Нехов вольно приблизился к стойке, руки в карманах прохлаждая привычно, волей загнав в неволю едва нарождающийся страх перед страхом нарождающегося страха, сел лениво на высокий табурет у высокой стойки напротив высокого бармена, посмотрел на бармена снизу вверх свысока, улыбаясь, довольно непроизвольно.
– Виски, – попросил Нехов не по-русски, – двойной. А, впрочем, давай тройной. А если не жалко, и четвертной. А если сумеешь – десятирной, хотя двадцатирной намного лучше, намного, ты знаешь. Сорокатирной наливай, я решил, решил, и точка. И по рюмочкам наливай, но по маленьким. – Нехов показал пальцами, по каким рюмочкам разливать бармену виски. – И сразу, чтобы я их все видел, и ты видел, ты и я, да мы с тобой… Сторной давай, сторной иди не мужик я?!… А?!
Тишина, исходящая от трех десятков посетителей, волнами толкала Нехова в спину, и он покачивался взад-вперед в такт непрерывным толчкам (не путать с унитазами), терпел, ничего, кроме глубокой заинтересованности в выпивке, не выказывая, но на всякий случай полы пиджака пошире раздвинув, пошире, пошире, пошире, пальцы сгибал-разгибал, готовность готовя.
Один глаз у бармена еще светился бенгальским огнем, а второй уже потух, потемнел, запах изоляции испуская горелой, а когда и второй перестал искрить, погрустнел бармен, опечалился, стал свой стакан в жестких пальцах нервно теребить, то и дело поверх головы Нехова в зал поглядывать, ответа ища, как же быть, как быть, запретить себе себя любить, ведь не мог он это сделать, ведь не мог.
– Я жду, – с доброй улыбочкой сообщил Нехов, зло усмехаясь. – И дождусь.

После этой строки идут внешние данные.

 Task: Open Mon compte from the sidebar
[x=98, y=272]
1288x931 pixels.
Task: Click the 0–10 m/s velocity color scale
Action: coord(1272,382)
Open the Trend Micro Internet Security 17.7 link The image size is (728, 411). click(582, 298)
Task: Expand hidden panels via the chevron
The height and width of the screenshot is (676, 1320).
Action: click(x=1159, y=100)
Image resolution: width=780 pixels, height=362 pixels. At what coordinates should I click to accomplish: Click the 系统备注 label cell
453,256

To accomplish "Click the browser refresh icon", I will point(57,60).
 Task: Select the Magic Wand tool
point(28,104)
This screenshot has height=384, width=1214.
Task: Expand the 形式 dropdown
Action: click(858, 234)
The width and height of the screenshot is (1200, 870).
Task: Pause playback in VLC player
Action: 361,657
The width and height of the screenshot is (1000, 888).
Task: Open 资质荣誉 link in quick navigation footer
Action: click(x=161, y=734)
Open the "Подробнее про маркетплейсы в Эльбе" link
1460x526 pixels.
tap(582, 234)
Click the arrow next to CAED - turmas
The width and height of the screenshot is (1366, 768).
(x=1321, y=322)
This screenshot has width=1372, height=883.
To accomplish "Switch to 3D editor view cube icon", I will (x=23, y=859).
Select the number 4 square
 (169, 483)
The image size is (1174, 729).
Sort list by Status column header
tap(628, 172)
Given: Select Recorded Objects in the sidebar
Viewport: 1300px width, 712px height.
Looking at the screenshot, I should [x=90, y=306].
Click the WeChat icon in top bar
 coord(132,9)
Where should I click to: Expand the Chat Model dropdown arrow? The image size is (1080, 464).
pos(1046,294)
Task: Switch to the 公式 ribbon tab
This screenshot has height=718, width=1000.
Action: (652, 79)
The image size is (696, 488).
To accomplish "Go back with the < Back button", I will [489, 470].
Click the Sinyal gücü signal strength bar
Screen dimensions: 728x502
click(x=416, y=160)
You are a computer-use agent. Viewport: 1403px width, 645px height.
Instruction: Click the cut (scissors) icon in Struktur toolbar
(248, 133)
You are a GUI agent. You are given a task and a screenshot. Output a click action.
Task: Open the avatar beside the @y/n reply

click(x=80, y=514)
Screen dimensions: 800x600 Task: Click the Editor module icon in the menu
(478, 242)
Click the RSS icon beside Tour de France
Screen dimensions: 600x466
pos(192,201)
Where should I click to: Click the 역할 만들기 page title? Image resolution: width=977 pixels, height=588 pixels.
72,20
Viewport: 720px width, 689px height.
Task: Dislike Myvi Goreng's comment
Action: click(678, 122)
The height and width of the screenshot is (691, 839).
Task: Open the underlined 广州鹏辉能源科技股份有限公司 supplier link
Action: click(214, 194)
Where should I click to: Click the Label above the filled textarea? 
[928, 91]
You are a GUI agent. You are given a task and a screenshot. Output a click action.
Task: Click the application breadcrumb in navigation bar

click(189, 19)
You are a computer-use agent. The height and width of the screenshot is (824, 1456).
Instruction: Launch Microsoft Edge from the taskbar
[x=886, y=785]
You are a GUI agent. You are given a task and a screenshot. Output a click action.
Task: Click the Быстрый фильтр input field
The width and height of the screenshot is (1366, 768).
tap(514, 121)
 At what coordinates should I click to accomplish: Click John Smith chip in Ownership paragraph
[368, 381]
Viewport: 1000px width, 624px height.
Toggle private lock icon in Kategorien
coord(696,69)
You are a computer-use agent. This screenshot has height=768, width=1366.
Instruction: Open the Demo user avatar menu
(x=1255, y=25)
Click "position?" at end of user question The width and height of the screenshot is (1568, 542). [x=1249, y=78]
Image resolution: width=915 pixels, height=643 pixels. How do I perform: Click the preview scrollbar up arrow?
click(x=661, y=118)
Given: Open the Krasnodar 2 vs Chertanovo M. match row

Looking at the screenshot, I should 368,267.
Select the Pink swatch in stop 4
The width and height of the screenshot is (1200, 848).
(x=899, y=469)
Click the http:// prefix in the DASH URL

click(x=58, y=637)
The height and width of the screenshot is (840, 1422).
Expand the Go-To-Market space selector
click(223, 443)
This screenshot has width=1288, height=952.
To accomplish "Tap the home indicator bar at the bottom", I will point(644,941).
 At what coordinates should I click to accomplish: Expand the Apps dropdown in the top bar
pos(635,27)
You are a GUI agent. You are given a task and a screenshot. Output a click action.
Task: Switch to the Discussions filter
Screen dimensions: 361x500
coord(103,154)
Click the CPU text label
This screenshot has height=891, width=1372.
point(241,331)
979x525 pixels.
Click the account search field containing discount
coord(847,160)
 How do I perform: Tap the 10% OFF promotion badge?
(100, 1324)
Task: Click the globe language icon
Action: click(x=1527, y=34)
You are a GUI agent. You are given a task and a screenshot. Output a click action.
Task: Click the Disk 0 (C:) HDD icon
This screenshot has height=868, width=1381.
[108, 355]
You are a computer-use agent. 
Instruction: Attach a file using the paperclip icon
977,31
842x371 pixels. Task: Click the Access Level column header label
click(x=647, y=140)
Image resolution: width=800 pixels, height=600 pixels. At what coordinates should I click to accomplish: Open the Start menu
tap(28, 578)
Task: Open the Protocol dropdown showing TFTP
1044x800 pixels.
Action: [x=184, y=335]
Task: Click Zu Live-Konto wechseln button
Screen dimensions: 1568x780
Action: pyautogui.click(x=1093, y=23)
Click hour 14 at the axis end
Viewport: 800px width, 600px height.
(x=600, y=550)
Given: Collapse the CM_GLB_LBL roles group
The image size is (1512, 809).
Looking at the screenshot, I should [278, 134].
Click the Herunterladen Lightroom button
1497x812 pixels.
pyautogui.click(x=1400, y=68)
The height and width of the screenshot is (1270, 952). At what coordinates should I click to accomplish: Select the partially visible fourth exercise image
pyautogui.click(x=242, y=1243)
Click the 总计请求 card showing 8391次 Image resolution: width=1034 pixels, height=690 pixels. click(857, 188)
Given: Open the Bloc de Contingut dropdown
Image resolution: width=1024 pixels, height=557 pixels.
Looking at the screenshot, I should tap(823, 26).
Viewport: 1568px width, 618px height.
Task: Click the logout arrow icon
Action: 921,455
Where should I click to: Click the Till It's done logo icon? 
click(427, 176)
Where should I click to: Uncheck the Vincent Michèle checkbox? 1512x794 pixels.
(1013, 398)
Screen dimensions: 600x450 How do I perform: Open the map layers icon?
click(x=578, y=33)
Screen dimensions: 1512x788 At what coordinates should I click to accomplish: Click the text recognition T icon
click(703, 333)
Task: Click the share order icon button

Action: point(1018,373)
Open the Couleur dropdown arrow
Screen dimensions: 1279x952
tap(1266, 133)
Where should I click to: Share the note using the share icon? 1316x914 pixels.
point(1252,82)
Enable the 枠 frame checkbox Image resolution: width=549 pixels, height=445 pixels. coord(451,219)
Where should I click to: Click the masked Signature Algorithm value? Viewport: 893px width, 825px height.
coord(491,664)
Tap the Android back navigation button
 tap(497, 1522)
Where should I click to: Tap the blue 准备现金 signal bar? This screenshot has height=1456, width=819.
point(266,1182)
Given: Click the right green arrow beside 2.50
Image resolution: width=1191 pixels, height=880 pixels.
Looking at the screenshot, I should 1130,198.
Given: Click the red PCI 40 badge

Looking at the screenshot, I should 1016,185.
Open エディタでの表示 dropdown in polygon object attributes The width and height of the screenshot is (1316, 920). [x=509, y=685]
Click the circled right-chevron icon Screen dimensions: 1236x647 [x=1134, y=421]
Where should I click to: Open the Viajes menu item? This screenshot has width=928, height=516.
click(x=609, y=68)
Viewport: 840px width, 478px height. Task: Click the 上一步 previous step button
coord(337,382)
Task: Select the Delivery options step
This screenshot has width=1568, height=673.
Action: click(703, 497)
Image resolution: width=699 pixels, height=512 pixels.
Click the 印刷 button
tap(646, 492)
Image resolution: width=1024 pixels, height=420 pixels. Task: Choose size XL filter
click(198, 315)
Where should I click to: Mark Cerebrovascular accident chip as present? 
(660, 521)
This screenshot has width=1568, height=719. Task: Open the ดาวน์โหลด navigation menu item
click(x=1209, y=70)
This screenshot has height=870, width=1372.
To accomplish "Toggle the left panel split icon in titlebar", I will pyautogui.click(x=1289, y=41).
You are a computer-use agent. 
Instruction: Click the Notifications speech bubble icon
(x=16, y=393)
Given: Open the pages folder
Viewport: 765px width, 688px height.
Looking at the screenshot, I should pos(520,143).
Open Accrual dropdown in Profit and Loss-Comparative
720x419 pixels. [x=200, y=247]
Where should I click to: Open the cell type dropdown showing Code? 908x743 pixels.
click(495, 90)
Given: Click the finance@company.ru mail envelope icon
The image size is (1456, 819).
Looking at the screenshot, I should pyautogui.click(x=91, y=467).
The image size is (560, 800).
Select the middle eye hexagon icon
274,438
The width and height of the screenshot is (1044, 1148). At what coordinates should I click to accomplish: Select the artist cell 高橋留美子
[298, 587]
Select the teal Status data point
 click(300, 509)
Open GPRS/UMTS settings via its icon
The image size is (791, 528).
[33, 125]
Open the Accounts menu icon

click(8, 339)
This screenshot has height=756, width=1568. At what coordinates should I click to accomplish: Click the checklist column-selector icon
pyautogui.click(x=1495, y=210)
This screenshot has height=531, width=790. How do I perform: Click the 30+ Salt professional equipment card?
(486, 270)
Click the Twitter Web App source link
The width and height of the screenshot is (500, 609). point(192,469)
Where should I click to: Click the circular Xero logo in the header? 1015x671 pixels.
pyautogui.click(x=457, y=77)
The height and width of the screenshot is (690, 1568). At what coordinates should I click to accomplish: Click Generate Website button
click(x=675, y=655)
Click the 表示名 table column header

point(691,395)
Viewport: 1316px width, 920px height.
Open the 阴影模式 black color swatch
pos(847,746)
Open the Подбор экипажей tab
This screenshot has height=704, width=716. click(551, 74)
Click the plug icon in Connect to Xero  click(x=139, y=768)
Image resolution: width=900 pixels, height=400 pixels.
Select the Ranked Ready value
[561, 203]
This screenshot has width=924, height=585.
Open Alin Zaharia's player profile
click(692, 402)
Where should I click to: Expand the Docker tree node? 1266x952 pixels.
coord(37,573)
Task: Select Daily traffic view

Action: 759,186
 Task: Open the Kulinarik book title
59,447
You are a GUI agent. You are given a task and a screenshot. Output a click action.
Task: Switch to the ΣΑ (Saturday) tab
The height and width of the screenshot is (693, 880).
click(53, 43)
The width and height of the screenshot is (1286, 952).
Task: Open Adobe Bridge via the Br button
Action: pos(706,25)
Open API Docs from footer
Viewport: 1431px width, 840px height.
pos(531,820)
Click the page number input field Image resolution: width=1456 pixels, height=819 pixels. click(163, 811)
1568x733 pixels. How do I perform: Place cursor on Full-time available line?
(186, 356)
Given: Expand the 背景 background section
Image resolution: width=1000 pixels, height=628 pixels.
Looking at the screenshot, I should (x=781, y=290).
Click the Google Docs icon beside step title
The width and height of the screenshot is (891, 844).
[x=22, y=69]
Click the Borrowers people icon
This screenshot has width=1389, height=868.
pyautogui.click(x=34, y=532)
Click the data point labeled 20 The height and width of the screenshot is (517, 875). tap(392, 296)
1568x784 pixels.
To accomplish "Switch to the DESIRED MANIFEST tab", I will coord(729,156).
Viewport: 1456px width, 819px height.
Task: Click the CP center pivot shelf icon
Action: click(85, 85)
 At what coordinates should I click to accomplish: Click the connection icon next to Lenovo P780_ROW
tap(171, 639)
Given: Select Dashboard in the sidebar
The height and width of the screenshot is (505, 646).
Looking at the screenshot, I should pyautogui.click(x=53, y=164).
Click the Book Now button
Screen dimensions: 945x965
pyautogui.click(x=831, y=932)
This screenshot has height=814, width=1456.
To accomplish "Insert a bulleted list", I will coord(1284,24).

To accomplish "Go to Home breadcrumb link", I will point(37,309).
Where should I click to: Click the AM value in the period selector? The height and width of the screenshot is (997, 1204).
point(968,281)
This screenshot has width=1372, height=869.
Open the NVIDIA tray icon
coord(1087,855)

Ибо сказано, все придет к тому, кто ждет, – зло усмехаясь. – Жду, жду, жду, жду, – громче, – жду, жду, жду, жду, жду, жду, – и еще громче, – жду, жду, жду, жду, жду, жду! – закричал остервенело: – Жду! Жду! Жду! Жду! – не обращал внимания на тишину, тесно прижавшую его к стойке. – Ждууууууууу!
Забегал бармен, спотыкаясь, вдоль светящейся винной витрины, тонким смуглым носом вздрагивая, зазвенел рюмками точь-в-точь такого размера, как Нехов показывал, на гладкой стойке их расставляя в стройные ряды, как игрушечных солдатиков перед игрушечным боем. Разлил по рюмкам виски. И по рюмкам и по стойке, и по штанам своим белым, по тапочкам легким, матерчатым, и по полу дощатому, и по самому донышку своего стакана.
– Плюнь, – сказал, не отдышавшись, Нехову, стакан протягивая, заискивающе, задыхаясь, согнувшись, безрадостный.
Нехов выпил рюмку, выпил две, закружилось в голове, как обычно, впрочем, ничего нового, выдохнул сладко, улыбался сахарно.
– Ну плюнь, плюнь!… – молил бармен, держа перед Неховым свой стакан, морщился, постанывал, корчился, повизгивал, ежился, как наркот между дозами. – Пощади, ну что тебе стоит! Возлюби ближнего своего! Не убий! Не укради! Не прелюбодействуй! Плюй, когда тебя просят!…
– Где Сахид? – спросил Нехов, прилаживая к губам третью рюмочку.
– Кто? – отшатнулся бармен. – Что? – отшатнулся бармен. – Когда? – отшатнулся бармен. – Зачем? – отшатнулся бармен, ударился спиной тощей о витрину, посыпались бутылки на пол, покатились по доскам поверженными кеглями. – Не знаю такого! – вымолвил бармен, когда сообразил, что дальше отшатываться некуда.